Relationship status:
apart, not entangled

Years before:

I float around you
like a bonsai
from Kyushu

Sixteen:

inside
red cherry blossoms
a loop

Eleven:

masters tāṇḍava
awaits a muse

Nine:

abducted from home
sold to Language

Seven:

the banyan trees
stop following me

One:

I crawl
flushed

Zero:

I babble truth
birth spirits
collect faces
shed skins
release time.

—Salik Shah


The Return

A prison, in a time and place unimaginable to the solar system,
experienced second by second, going forward.
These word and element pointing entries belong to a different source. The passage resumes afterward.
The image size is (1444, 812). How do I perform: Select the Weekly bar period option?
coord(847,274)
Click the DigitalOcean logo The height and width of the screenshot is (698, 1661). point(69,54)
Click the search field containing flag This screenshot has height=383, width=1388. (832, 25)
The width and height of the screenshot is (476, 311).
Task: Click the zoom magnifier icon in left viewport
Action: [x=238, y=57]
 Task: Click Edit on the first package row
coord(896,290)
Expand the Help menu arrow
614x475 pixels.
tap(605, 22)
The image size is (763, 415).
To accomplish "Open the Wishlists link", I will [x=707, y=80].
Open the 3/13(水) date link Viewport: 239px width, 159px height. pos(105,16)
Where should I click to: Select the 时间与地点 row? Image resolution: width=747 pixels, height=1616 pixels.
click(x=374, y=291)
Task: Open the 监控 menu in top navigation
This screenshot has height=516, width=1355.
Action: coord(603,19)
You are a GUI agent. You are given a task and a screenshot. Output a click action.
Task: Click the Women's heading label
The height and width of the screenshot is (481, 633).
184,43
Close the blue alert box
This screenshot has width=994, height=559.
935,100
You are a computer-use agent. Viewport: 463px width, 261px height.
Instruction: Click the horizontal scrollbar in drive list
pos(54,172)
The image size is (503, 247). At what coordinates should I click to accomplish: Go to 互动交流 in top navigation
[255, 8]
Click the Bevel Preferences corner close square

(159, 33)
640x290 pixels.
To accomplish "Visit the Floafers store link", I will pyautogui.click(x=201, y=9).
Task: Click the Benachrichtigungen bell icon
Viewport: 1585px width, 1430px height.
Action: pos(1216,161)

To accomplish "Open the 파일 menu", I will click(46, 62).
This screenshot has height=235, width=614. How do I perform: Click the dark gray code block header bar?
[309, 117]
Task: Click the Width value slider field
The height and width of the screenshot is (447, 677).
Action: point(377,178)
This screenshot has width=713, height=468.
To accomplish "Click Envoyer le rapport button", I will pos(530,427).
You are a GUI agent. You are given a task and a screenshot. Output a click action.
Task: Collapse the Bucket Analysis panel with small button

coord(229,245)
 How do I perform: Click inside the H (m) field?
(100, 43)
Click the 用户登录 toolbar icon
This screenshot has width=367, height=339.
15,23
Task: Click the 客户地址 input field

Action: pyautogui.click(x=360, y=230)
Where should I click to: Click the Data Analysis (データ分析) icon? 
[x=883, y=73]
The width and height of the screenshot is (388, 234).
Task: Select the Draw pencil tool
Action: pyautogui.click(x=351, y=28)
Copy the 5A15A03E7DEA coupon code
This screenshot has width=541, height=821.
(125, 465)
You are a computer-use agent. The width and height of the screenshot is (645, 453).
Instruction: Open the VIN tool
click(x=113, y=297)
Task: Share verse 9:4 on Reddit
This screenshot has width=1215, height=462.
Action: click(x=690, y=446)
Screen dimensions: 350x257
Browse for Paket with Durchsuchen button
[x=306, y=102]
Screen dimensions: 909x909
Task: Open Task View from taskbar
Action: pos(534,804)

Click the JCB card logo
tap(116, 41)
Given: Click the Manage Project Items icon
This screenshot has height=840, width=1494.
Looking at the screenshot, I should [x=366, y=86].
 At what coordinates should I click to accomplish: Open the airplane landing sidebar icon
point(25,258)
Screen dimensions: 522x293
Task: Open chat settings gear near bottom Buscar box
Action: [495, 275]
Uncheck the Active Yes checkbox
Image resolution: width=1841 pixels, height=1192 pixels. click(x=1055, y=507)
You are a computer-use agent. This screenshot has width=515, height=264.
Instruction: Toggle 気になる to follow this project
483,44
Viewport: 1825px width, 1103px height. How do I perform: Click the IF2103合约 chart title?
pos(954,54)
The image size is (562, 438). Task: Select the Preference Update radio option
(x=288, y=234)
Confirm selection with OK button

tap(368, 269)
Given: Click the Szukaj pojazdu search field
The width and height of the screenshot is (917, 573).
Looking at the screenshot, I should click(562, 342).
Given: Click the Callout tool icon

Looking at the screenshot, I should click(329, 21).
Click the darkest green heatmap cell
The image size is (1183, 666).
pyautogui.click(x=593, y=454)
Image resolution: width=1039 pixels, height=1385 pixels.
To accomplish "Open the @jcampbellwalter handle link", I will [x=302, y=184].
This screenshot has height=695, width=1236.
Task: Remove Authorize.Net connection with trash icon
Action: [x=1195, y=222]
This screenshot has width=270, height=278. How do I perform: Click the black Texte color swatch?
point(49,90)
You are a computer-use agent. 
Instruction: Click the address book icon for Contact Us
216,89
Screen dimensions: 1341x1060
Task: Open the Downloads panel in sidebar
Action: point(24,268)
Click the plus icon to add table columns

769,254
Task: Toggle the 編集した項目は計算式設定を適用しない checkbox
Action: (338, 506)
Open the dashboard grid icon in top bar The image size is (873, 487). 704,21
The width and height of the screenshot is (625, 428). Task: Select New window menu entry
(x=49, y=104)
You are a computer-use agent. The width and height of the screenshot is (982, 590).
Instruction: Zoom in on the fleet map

Built impregnable: a complex for monsters.
In that place, the gulf between rooms became a universe;
borrowed light and heat and gravity.

Creation, a moment away, prowled: patient and deathless,
waiting for a question.
Until time ended, imprisoned away in the hearts of black holes.
A fail-safe.

Except … one day the Universe shook and crashed, throwing galaxies,
and suns unfiltered returned to time once more.
Revenge was what it wanted.


This poem is an erasure of Doctor Who: Nothing O’Clock by Neil Gaiman.

—Jess Capelle


Die Uhren

In weichen Riesenknäueln, darin Traum
und tiefer Schlummer brünstig sich umschlangen,
durchfloß die Nacht den hochgewölbten Raum;
so unaufhaltsam drangen
ihre Sammetwogen und so schwer und breit
aus einer unerschöpfbaren Unendlichkeit,
daß sie die Stadt, die Tages hier gestanden,
fortschwemmten in die fernste Ewigkeit
und meine Sinne sie nicht wiederfanden,
daß mich das Bodenlose ganz umfing
und zitternd ich in seinem Brunnen hing – – –
da ging ein Schlagen durch die Nacht,
von allen Türmen auf und nieder
schwatzten die Uhren ihre Stunde wieder,
wirr, hastig, auf und ab und ohne Ende
zerbrachen sie mir meines Brunnens Wände
und riefen: es ist vier! ist vier! ist viere! –
Da hab ich meines Schlummers laut gelacht
und ihrer, dieser braven Uhrentiere.

—Gustav Sack (1885–1916)

*

The Clocks (translated from the German)

In soft great tangles of deep slumber
ardently entwined with dream
the night flowed on through high-domed space;
its velvet billows rolled along so irresistibly,
so broad and ponderous
from inexhaustible infinity,
they washed away the daytime city that had stood here,
swept it off to uttermost eternity,
my senses couldn’t rediscover it,
so the abyss swallowed me completely,
in its well-shaft I hung trembling — — —
then a clamour echoed through the night,
from all the towers up and down
the clocks reeled out the hours again,
wild and headlong, up and down and endlessly
they shattered my well’s walls
and shouted: it is four! is four! is four! —
Which left me laughing loudly at my slumbers
and at them, these gallant Clockerels.